Oil prices dropped Thursday after the International Energy Agency cut its demand growth outlook, a revision that landed in a market already uneasy about how quickly supply is said to be rising.
Brent crude traded near $67 a barrel in the afternoon, down roughly 3% on the session. U.S. WTI slipped into the $62s. Selling accelerated after the IEA trimmed its 2026 global demand growth forecast to 850,000 barrels per day. A month ago, it was expecting 930,000.
The number itself is not as dramatic as the context. The agency still sees global supply expanding by about 2.4 million bpd this year. Put the two figures side by side and the balance starts to look heavy, especially once winter disruptions unwind.
January tightened the market for a moment. Storms shut in more than 1 million bpd in North America. Kazakhstan, Russia, and Venezuela were dealing with outages of their own. Global supply fell by roughly 1.2 million bpd. Those barrels are now starting to return.

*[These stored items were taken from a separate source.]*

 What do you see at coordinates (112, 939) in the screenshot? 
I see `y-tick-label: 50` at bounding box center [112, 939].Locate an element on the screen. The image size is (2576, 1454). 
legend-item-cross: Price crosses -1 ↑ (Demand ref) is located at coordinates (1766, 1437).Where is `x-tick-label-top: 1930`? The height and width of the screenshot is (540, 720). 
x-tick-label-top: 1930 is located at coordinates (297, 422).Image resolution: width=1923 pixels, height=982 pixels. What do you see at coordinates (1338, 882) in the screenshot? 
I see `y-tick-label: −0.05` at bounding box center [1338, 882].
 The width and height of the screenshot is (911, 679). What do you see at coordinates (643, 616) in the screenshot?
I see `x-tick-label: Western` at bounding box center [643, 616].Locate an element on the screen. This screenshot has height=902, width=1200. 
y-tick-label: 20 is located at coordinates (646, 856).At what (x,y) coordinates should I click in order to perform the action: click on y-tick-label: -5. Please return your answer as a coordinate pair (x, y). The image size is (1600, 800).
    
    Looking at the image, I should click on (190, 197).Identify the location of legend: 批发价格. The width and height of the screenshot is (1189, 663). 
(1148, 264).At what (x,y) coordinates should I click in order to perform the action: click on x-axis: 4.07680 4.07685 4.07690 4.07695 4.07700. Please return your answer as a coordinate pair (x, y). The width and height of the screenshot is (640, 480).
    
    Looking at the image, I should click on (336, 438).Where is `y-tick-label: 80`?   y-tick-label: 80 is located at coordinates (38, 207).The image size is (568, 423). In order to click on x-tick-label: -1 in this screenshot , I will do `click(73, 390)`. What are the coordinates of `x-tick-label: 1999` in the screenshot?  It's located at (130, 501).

OPEC is projecting much stronger demand growth, above 1.4 million bpd, and that split in outlook has become a fault line for traders. Thursday’s price move suggests the market is taking full advantage of the IEA’s slower-growth view, at least for now.
The downgrade lands as hedge funds and other money managers have already been trimming bullish crude positions. A softer demand outlook gives traders another reason to question how tight the market will look by midyear.
The focus is shifting away from short-term outages and back to the second half of the year. If production rebounds as expected while demand growth softens, inventories build. That risk is what weighed on crude during the session.